Glacial-paced anti-comedy pioneer Norman Lovett grumbled about the length of his set. ‘They’ve given me seven minutes,’ he sighed, summoning his best hangdog expression. ‘Even pasta gets ten.’ But he used it to great effect, getting laughs just from idling away with a fidget spinner, in defiance of all conventions of showmanship, while other sections, including a return to the hot topic of pasta, feature actual jokes.
Solar physicist Lucie Green told of how the sun looks better in the ultraviolet, but was more excited by her visit to the remains of the Skylab, which crashed to Earth in Western Australia in 1979. Then Simon Watt of the Ugly Animal Preservation Society apologised for not being a stand-up – although his talk about less photogenic endangered species actually had all the wit and passion of the best comics, starting with his blunt assertion: ‘I fucking hate pandas!’
Mitch Benn complained about Ed Sheenan’s ubiquity in the first of three musical parodies, the others mocking Christmas songs, catchy – and deliberately cliche-ridden – enough to be worthy of the charts themselves. Jon Butterworth offered a map-based analogy as a guide to particle physics, which didn’t really shine any light/fire any protons on the subject – for that, he said, you’d have to get his book, available in the foyer.
It wouldn’t be Nine Lessons… without an experiment, and tonight’s was a culinary one, with George Egg preparing kippers, eggs and croutons using a wallpaper steamer and hot air gun. It’s a bit weird and apparently niche, but he has the patter to keep it entertaining.
One can only hope he kept his food away from Steve Backshal, a venom expert, who gave an entertaining and fascinating insight into his often macabre subject, including some wince-inducing anecdotes about experiencing bites and stings himself. ‘I can’t believe I packed all that into seven minutes,’ he said at the end. The thing is he didn’t, not by a long chalk, contributing to the traditional massive overrun of these shows.
She Makes War was a bit of a musical oddity, including an avant garde track made from looping her voice and stomping around the auditorium with a bullhorn – the sort of artsiness that would be mocked at many a different sort of comedy gig.
And finally Stewart Lee, with a devastatingly savage take on populist self-harm, with the folly of Brexit and Trump providing rich fodder for the sense of superior liberal elitism he exudes, and indeed shares with this audience.

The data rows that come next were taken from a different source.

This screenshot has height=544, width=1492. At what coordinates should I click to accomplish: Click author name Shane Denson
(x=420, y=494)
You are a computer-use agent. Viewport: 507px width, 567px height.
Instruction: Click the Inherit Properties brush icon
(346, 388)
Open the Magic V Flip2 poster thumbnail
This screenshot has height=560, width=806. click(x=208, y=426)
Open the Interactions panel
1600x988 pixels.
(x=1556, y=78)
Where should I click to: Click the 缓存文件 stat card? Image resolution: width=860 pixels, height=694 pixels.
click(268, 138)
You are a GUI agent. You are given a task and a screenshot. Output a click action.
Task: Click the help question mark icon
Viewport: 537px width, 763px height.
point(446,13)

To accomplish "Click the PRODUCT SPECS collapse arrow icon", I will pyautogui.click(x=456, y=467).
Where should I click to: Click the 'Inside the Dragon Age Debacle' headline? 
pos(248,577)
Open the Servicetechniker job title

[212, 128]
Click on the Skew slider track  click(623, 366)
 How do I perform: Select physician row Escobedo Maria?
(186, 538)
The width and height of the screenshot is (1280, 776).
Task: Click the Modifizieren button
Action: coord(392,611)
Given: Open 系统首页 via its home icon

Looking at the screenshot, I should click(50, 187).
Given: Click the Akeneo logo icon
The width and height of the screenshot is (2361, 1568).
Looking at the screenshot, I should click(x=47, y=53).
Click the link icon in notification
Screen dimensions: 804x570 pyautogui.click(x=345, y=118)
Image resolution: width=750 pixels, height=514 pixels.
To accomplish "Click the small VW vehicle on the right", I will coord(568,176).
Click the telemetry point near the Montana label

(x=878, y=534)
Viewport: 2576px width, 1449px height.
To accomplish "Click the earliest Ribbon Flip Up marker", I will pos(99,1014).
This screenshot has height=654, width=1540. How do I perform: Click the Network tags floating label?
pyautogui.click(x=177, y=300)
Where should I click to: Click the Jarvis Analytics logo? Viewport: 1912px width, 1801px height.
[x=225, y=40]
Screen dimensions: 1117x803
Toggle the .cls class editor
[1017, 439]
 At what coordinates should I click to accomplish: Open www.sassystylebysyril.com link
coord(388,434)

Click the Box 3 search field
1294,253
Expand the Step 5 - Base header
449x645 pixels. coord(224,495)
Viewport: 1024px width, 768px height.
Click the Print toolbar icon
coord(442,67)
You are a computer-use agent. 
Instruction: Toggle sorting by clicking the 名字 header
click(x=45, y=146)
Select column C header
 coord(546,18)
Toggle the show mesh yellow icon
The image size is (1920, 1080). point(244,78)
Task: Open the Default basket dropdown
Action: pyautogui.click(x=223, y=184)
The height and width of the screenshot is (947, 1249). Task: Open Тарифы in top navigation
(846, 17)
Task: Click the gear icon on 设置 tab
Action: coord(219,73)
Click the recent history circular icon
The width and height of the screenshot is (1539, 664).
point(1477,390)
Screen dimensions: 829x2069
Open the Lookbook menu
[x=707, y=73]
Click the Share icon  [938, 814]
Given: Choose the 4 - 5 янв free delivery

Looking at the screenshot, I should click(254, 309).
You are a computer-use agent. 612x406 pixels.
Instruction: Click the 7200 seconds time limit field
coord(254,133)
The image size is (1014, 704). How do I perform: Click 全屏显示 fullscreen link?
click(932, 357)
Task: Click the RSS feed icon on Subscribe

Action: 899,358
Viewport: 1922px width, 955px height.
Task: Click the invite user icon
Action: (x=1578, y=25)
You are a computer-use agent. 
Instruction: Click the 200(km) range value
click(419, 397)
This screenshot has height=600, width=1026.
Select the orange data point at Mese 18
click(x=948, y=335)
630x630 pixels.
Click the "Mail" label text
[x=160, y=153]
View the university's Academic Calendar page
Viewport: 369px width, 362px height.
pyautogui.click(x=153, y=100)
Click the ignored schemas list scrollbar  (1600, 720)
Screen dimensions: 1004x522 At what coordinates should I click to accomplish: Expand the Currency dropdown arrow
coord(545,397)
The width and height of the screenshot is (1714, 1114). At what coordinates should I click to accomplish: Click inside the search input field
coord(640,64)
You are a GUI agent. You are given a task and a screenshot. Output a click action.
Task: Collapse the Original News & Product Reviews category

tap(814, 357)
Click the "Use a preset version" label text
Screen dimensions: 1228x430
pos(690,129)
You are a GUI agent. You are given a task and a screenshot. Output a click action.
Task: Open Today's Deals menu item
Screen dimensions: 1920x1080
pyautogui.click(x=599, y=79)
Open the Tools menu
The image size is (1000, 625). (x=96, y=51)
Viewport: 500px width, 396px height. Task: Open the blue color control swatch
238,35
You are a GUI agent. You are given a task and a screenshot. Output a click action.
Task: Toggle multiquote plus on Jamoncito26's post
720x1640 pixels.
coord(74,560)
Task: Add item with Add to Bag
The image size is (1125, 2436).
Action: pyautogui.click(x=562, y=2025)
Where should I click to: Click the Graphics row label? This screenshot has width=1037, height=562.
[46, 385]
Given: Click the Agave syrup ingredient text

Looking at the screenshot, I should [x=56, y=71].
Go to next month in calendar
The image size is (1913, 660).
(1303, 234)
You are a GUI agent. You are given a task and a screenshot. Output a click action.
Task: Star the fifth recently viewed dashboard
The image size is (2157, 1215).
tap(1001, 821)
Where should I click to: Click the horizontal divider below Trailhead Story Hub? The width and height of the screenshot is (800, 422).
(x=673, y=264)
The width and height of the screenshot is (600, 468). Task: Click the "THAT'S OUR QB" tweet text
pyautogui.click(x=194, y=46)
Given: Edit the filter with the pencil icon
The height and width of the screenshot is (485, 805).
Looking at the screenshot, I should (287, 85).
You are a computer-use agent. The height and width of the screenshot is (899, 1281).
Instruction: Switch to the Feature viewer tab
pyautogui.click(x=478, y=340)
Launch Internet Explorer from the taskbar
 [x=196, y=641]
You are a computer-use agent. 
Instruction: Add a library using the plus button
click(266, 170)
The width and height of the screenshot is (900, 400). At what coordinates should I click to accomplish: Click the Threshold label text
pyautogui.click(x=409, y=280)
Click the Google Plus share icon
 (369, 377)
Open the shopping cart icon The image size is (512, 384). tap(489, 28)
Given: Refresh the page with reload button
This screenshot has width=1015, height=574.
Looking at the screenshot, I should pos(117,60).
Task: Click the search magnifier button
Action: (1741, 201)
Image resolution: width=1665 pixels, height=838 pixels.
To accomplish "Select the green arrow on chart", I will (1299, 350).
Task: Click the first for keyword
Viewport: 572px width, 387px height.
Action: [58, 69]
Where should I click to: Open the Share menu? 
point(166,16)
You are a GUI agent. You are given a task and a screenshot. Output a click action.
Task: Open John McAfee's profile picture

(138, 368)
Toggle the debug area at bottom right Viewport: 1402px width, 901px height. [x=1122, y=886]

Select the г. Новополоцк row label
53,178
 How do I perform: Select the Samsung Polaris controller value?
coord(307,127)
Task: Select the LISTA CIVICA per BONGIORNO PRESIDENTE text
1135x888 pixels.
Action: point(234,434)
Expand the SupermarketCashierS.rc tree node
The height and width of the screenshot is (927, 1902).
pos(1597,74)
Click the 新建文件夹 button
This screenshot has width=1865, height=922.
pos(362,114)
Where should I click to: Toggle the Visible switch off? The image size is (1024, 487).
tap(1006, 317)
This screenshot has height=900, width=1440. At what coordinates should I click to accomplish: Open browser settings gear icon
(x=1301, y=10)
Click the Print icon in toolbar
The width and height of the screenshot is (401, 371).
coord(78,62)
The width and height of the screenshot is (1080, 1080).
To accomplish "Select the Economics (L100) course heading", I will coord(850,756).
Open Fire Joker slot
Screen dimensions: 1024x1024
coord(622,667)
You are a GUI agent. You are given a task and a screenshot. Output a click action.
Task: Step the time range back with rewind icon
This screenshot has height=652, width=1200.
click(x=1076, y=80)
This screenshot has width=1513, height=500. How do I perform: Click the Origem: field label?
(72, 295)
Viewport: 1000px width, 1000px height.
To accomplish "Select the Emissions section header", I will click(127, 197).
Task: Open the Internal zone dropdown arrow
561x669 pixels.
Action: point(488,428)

That situation adds an extra self-knowing layer on to the outlandish imagery extreme politics has driven him to, making him playful with the audience while reaffirming their world. A supremely funny set in the face of global bleakness that underscores Lee’s position at the top of the comedy tree.
• Nine Lessons And Carols For Godless People is at Conway Hall in Central London again tonight and Friday with different line-ups. If you are going, there will be a collection of items for the Trussell Trust food banks at the show.